__WHAT TO DO__
Can you restate the part of the transcript on the art of detachment starting at "Starting point is 00:11:16" and ending at "Stop it, okay?", changing "independence" to "freedom"?

__DOCUMENT EXTRACT__
+ + + + +
Starting point is 00:08:57 Will he plan something for my birthday? Is he going to do something for Valentine's Day? And you say nothing, you say nothing. You try and be the good girl, as opposed to a happy girl. A happy girl would do what? Tell him, I want this, this, this for Valentine's Day. This is my expectation. I would love that. Thank you. Kisses, Princess, treatment. But you, you set up traps because no, no, no, no, no, no, no, no. Not for me. I'm very, very low needs of a person. person like a lydia okay okay okay but actually you're setting up traps because you're creating a toxic environment where that person can't fulfill your needs number four the psychological trigger why scarcity increases value the art of detachment people value what is scarce when you detach you
Starting point is 00:09:41 become the prize when you are less desperate like any shop out there right uh it's hard to get a book and it's hard to get into Hermes scarcity. That is basic human psychology, but I don't want you to fake scarcity. I want you to fill your life with so much abundance and so much stuff. My husband can't get a date with me, babe. Do you understand? My husband cannot get a date with me. Book it. Okay? I'm joking, but honestly book it. Like he's trying to call me right now. Can you not call me, please? You screwing up my notes. The luxury mindset is you don't beg for attention, you magnetize attention. Notice how Bentley and Ferrari don't advertise on TV. Have you noticed they don't advertise? Yeah, because they don't need your attention. The difference between a
Starting point is 00:10:28 pick-me girl who's like, I can do this, I can do that, I can do everything. And someone who knows her worth is somebody who's not allowed about it. They don't advertise about it. They don't talk about it. They have a scarcity attitude. They don't try and sell. Okay? Don't try and sell yourself. Number five, the energy signature of an effortlessly, effortlessly, effortlessly speak English, magnetic woman. She's emotionally independent. Her mood isn't dictated by others. No, no, no. Why are you dying, battery? Why are you dying? Her mood is not affected by others. She is emotionally independent. She is self-focused, not in a selfish way, and she has self-respect. She has mystique. because she doesn't have to regurgitate and say everything, everything all the time.
Starting point is 00:11:16 She's not always available to everybody, okay? She's got a signature of independence around her. She's not reliant on the opinions of people. If you find yourself asking people what they think all the time, what you should do all the time, what you should post all the time, what you should wear all the time, you are not practicing the art of detachment. Stop asking people's opinions. Stop it, okay?
Starting point is 00:11:39 Stop asking people's opinions and just do what you know. start to connect to your feminine energy and your solar plexes. Start to connect. If this dies and you hear a shift in sound, that's because I'm, I don't know, I'll probably just charge the camera anyway. Number six, the reverse effort law. The more you try, the more you repel. Obsession over him and anything in life, jobs, everything, even how I built my career. I was so obsessed on becoming an actor, being the best actor, going to auditions, appearing the best, I don't care how I appear. I'm sitting here without makeup now and I don't care and it's the most successful I have been in my life. Obsession and total, like, maddening obsession kills the attraction. Letting go is a mindset shift that you are not
Starting point is 00:12:31 the hunter, you are the prize. Be that prey animal. Be that little deer. Stop trying to hunt for everything. Doing less and pulling back is the key essence of feminine energy and detachment. Okay, number seven, leave more silence. Hear that? Silence is powerful. It makes people wonder. Don't fill in gaps. You don't always have to explain yourself. Don't complain, don't explain. I've told you that before. You don't always have to, oh, I did that, oh, thank you so much for doing that for me. Oh, no, no, it's okay. You don't always have to explain yourself. Ha! Just laugh things off. Oh, are you, are you just dating me or what are we?
+ + + + +
__EXERCISE DATA__
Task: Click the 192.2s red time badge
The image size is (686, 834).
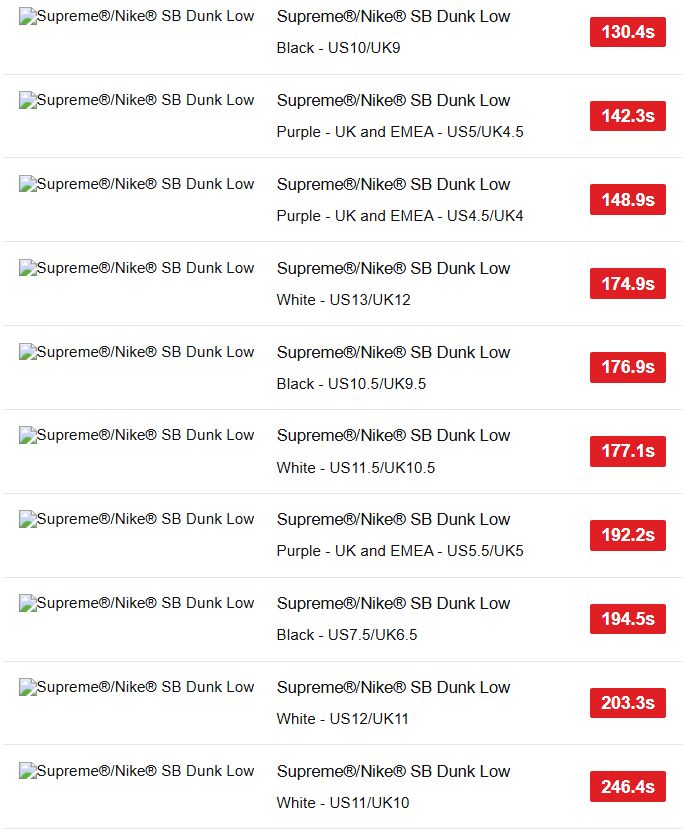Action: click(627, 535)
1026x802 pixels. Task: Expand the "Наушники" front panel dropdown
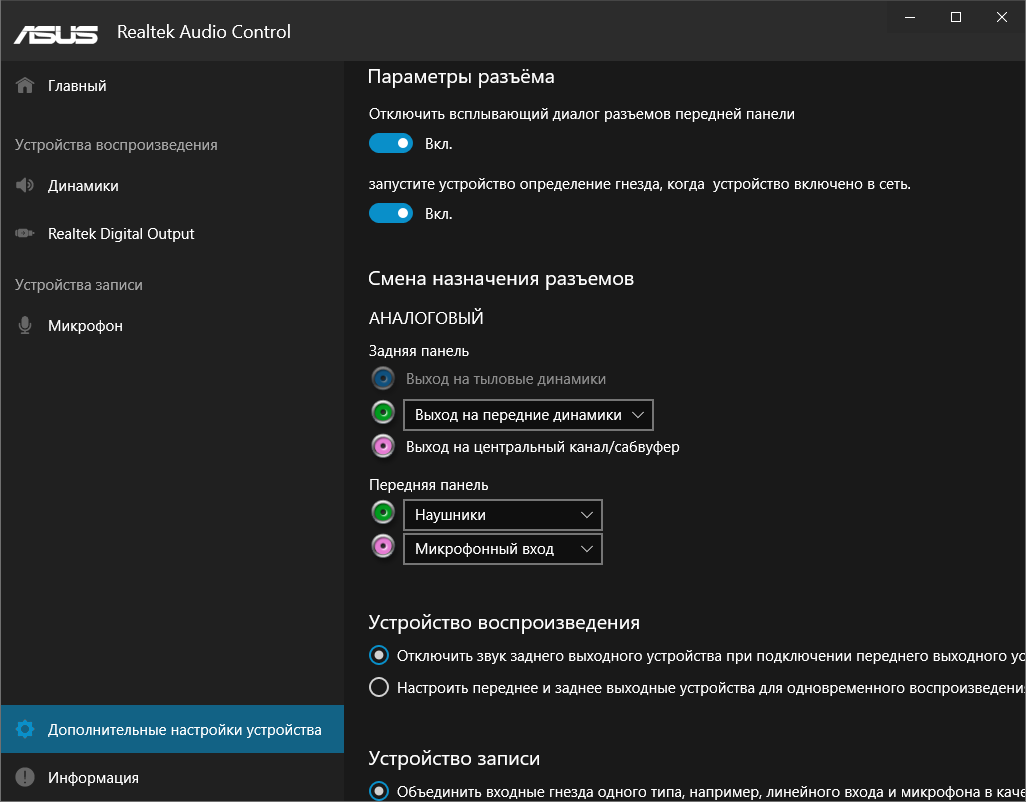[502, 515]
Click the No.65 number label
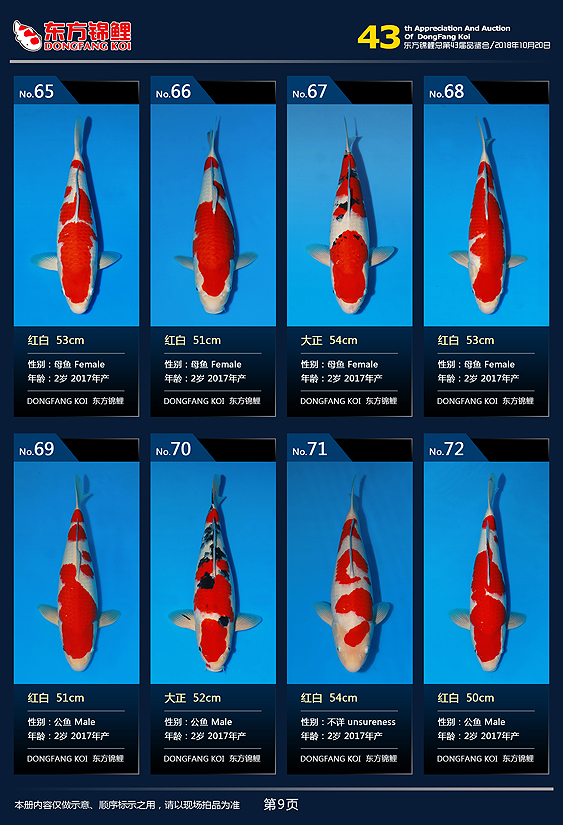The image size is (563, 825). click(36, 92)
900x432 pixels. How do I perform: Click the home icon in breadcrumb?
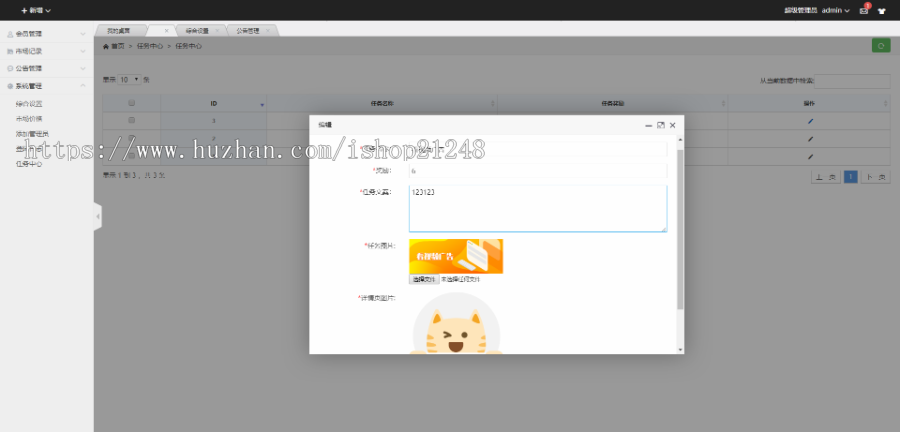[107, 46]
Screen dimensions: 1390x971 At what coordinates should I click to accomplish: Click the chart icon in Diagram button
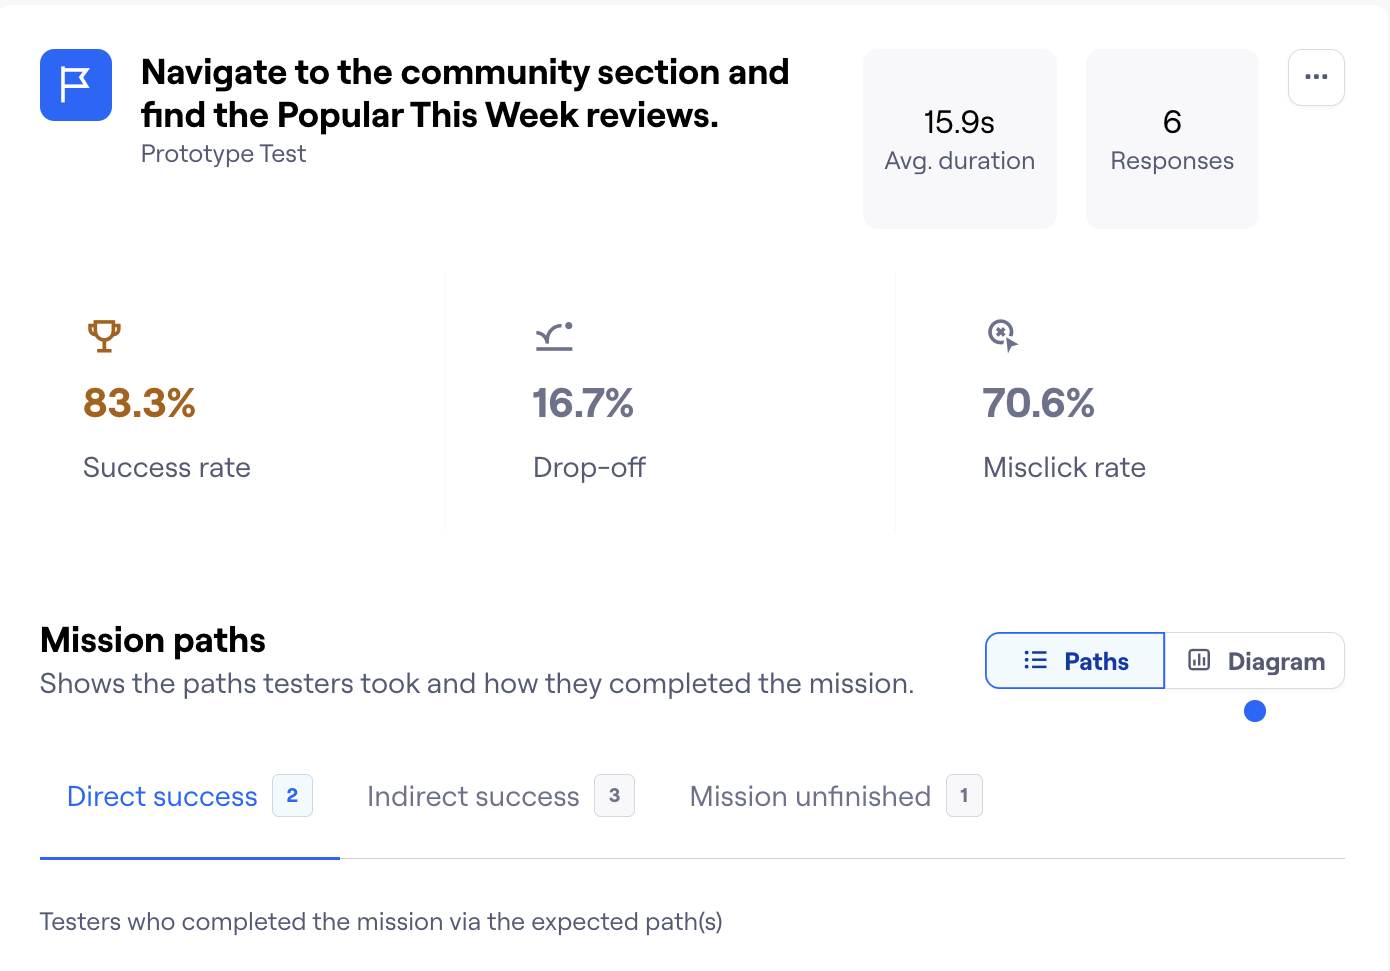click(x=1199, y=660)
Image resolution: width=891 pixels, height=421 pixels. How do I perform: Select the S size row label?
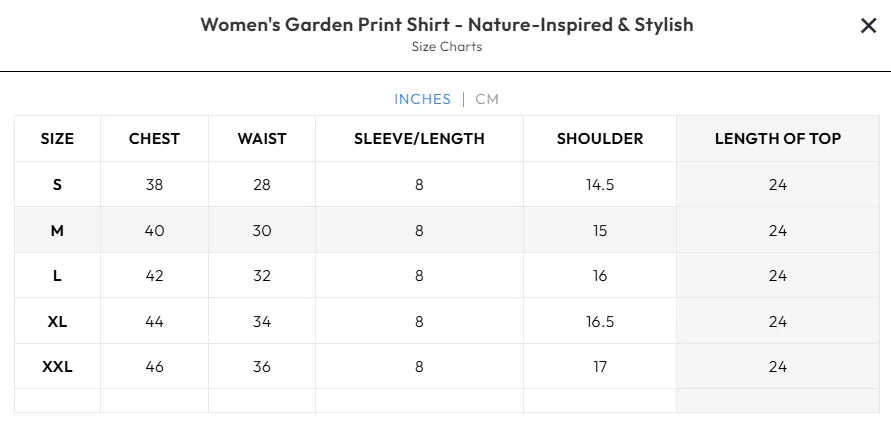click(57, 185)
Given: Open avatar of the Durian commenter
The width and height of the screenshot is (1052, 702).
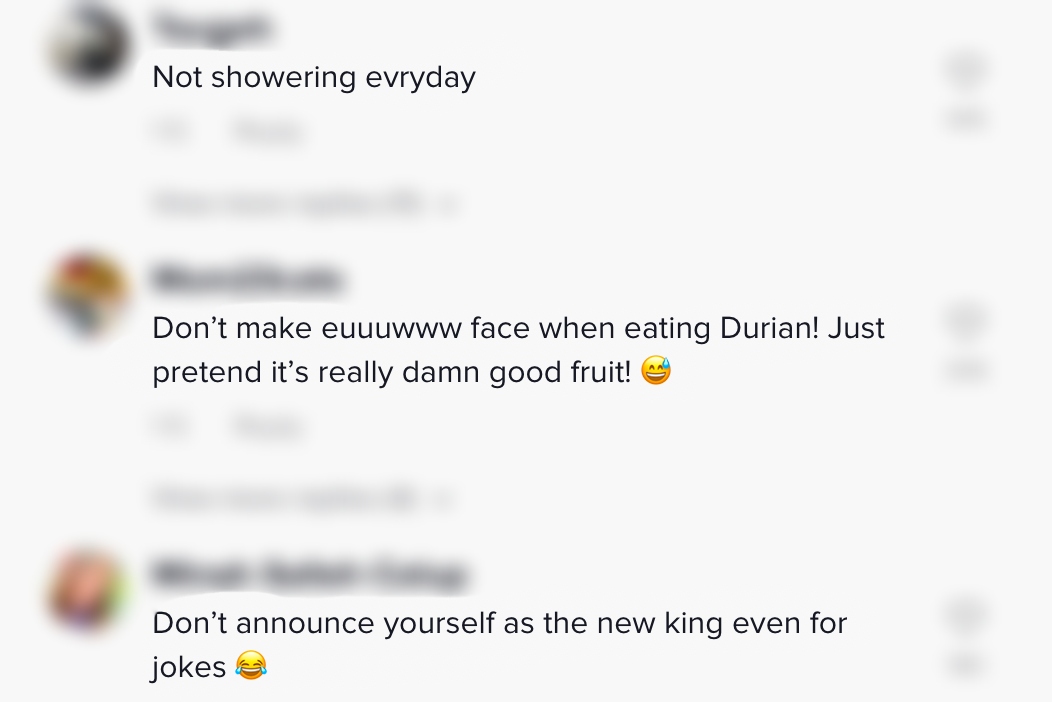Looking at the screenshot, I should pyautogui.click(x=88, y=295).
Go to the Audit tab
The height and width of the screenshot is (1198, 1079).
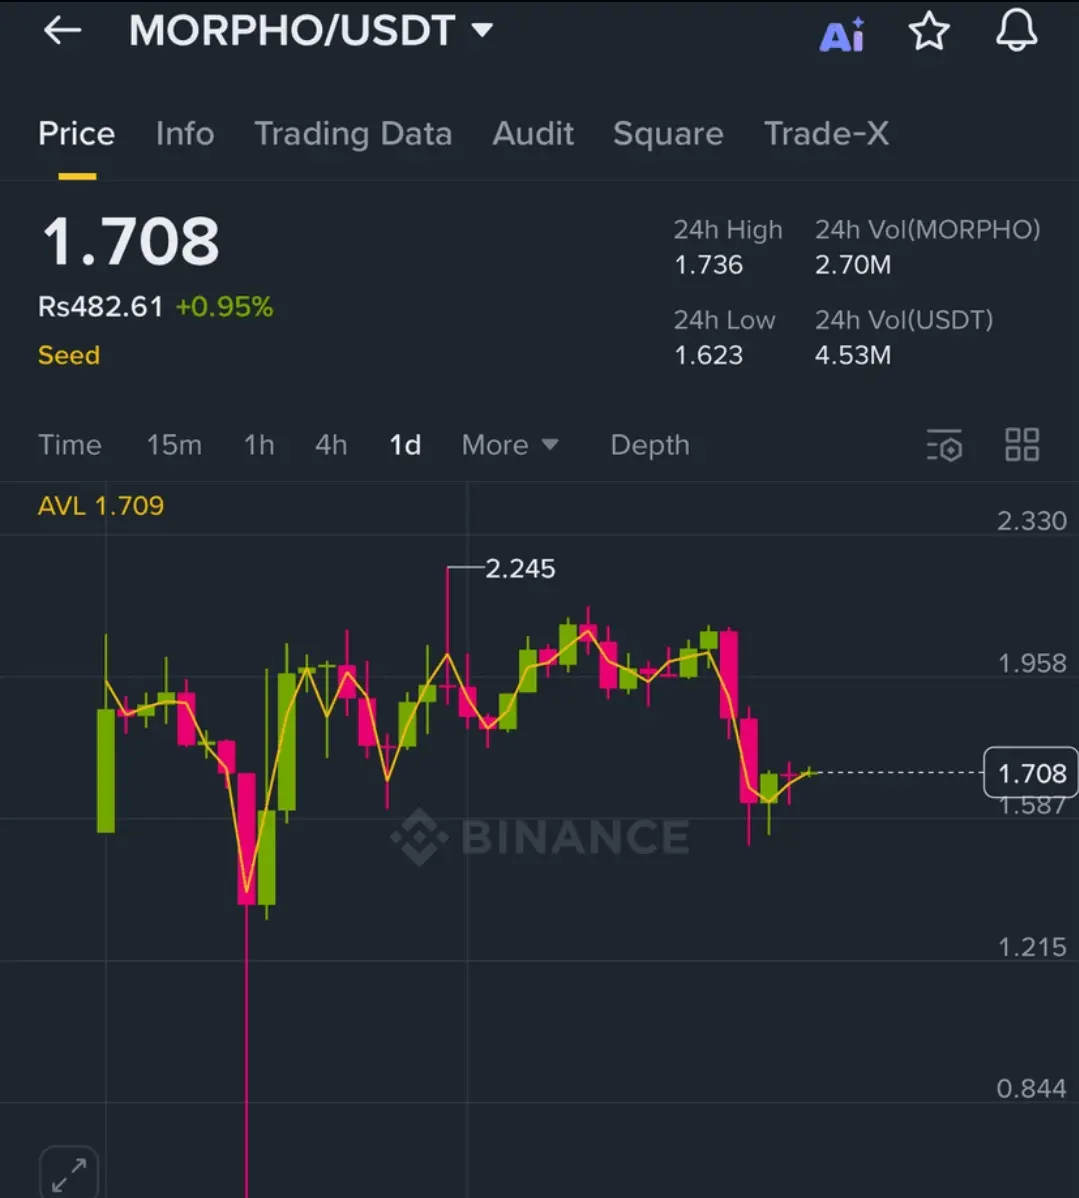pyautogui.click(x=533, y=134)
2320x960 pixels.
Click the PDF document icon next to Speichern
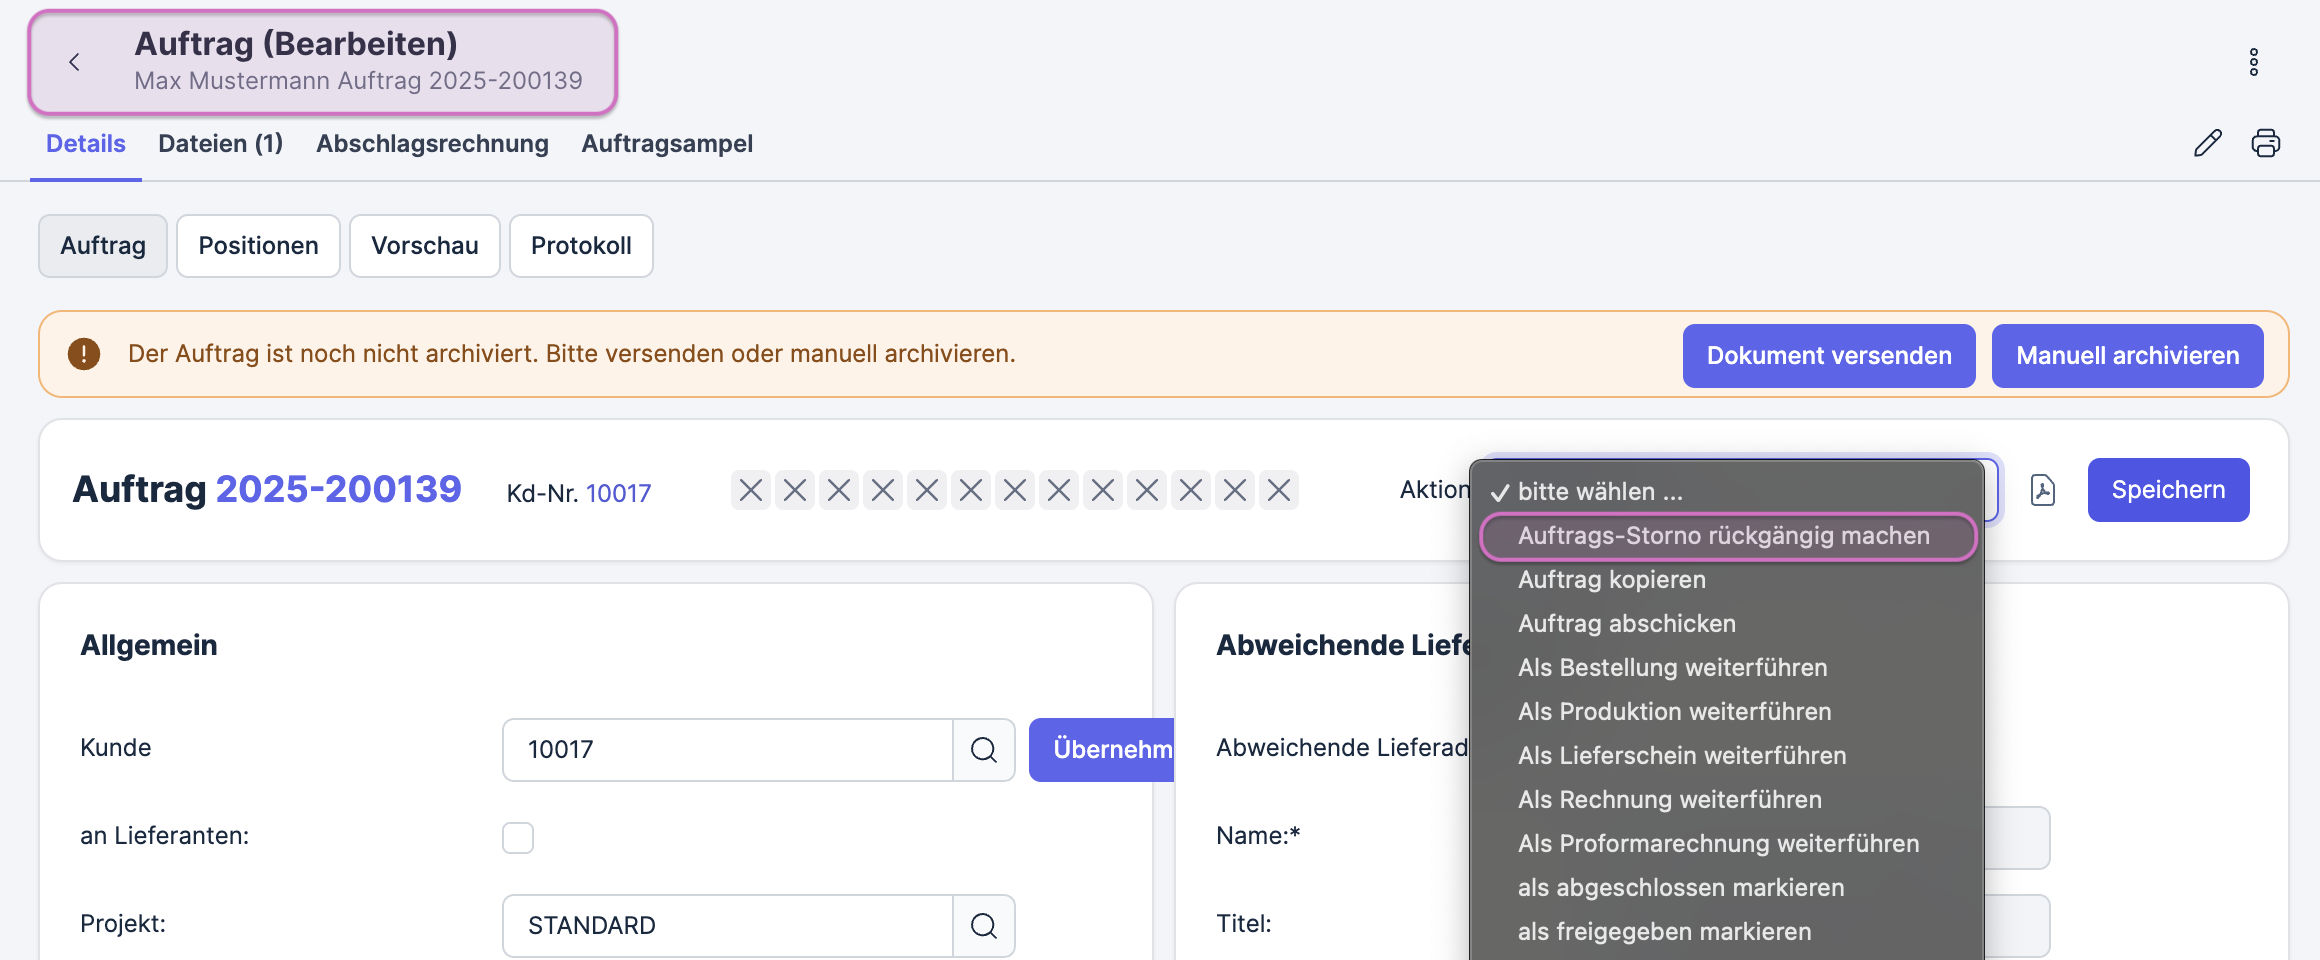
+ + + + +
__THE COMPLETED TASK__
Starting point is 00:11:16 She's not always available to everybody, okay? She's got a signature of freedom around her. She's not reliant on the opinions of people. If you find yourself asking people what they think all the time, what you should do all the time, what you should post all the time, what you should wear all the time, you are not practicing the art of detachment. Stop asking people's opinions. Stop it, okay?